Similar to Inbound marketing, you can aggregate this data with the appropriate psychographics into buyer personas to determine the lives and challenges of your target buyers. This can also help you determine the right content and channels to use to approach and attract them. Stalking - ahem, researching - prospect companies on LinkedIn is a great way to get a feel for the company, their key players and give you some ideas on how to better market your product/service.


As said before, when it comes to larger businesses,  buying decisions are made collectively by numerous individuals within an organisation. ABM helps form relationships with each potential buyer and engages them in the purchase decision via kick-ass, company-specific, unique content that interests each buyer.  No matter if your product is for marketers, operations leaders, or anyone else, ensuring that you identify and engage with everyone in the buying decision is crucial to winning a customer. Once you know  who you are targeting, you need to think about the challenges each of your stakeholders face in order to create compelling content. For instance, Finance may be concerned with pricing, while Operations might be focused on user access, usability and security. With these factors in mind, you can create targeted content and interactions that match each individual's concerns and challenges.

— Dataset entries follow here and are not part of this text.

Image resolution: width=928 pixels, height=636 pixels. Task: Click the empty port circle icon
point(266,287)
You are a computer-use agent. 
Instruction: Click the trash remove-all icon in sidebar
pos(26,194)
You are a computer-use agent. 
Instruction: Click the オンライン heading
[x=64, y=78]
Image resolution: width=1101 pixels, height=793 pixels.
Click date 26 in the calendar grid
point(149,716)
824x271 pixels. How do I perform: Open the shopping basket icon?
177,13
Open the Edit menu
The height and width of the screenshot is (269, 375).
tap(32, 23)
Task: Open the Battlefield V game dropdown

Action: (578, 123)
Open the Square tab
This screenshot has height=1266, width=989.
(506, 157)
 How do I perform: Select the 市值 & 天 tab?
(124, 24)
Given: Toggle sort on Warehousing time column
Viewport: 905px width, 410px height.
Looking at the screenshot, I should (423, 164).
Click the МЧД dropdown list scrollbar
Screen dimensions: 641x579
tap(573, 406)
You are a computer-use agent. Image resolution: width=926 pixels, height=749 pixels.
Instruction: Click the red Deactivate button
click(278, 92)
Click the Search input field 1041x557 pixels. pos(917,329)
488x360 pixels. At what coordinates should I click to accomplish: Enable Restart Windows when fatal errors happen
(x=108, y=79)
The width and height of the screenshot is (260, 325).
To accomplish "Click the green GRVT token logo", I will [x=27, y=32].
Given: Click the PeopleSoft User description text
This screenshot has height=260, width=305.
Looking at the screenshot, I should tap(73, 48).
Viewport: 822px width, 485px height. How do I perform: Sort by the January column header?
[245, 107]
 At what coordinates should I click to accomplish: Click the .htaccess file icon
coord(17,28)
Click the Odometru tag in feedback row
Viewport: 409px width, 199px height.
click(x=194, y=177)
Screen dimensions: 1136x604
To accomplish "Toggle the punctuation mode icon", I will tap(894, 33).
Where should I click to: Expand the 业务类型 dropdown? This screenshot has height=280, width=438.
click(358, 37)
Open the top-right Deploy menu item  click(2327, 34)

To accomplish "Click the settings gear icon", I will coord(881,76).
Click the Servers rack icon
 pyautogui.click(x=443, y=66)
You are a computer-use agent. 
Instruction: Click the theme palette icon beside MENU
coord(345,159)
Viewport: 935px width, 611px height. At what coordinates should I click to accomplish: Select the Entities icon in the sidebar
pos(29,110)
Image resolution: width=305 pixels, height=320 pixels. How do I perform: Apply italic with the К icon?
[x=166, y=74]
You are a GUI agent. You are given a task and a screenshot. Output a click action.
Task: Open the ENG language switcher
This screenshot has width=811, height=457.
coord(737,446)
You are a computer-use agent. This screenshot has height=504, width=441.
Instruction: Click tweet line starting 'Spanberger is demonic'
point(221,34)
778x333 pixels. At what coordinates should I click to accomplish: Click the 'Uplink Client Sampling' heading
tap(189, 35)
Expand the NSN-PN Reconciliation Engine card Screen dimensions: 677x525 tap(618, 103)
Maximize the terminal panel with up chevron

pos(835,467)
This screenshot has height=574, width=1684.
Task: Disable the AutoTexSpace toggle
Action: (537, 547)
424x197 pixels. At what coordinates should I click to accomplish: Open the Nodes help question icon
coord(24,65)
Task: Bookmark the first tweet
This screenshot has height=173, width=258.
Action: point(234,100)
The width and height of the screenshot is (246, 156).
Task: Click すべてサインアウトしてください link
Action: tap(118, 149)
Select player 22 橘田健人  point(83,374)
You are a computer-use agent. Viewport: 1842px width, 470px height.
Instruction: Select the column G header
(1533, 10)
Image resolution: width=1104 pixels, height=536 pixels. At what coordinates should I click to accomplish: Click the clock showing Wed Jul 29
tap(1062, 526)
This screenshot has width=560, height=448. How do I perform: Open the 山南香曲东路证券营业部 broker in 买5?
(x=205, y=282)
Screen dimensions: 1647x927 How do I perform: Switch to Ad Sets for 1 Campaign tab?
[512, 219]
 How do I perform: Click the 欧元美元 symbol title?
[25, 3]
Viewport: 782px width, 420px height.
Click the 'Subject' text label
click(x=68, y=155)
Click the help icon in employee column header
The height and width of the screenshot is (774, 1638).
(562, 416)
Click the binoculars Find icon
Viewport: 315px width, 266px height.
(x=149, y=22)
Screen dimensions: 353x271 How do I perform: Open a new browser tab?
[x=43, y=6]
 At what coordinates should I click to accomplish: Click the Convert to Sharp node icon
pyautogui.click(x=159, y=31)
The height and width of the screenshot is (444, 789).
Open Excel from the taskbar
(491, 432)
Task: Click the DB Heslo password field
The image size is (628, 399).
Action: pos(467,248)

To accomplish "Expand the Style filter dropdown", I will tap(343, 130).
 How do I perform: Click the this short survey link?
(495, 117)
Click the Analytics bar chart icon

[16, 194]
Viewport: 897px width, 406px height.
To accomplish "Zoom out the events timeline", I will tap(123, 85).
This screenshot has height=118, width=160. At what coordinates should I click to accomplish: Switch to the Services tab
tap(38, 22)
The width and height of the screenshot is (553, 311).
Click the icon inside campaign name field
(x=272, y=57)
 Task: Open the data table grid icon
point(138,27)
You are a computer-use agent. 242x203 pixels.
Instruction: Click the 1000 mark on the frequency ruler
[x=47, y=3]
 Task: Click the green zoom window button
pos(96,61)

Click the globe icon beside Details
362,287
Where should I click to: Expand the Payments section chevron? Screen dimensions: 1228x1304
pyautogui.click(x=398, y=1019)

While content is all but essential, having the right channel to send that content through is equally vital. Figure out where your prospects are, what social or digital spaces are they using to communicate. For example, if you know one stakeholder is a sucker for emails, then if equipping salespeople to reach out to that person with a helpful and relevant message via email can get a conversation started. This is also where that sweet sweet marketing/sales alignment comes into play! Working together, Marketing and Sales can help identify the various channels their stakeholders are occupying and engage them with the right marketing material.


Nurture, baby, nurture! The Advocate stage is all about nurturing relationships with a few key stakeholders you reckon would most avidly advocate your brand within their organisation. The modern buyer can tune out information they don’t want to hear, so it’s up to both Marketing and Sales here to provide value, while also promoting your brand at the right moment at the right time.

Evaluate and Optimise

And last, but not least, review your ABM strategy so far. Use data at the accounting level to see what worked, what didn't and determine what you could improve over time. 

Last thoughts

So there you have it! A wee insight into Account-based marketing, how it can benefit you and how to create an ABM strategy with Inbound philosophy in the mix. Overall, ABM offers a meaningful and collaborative approach to marketing and sales. Moreover, what will really knock the ball out of the park in your ABM strategy is really investing in engaging and communicating with your account prospects in order to build invaluable relationships that will turn into sales.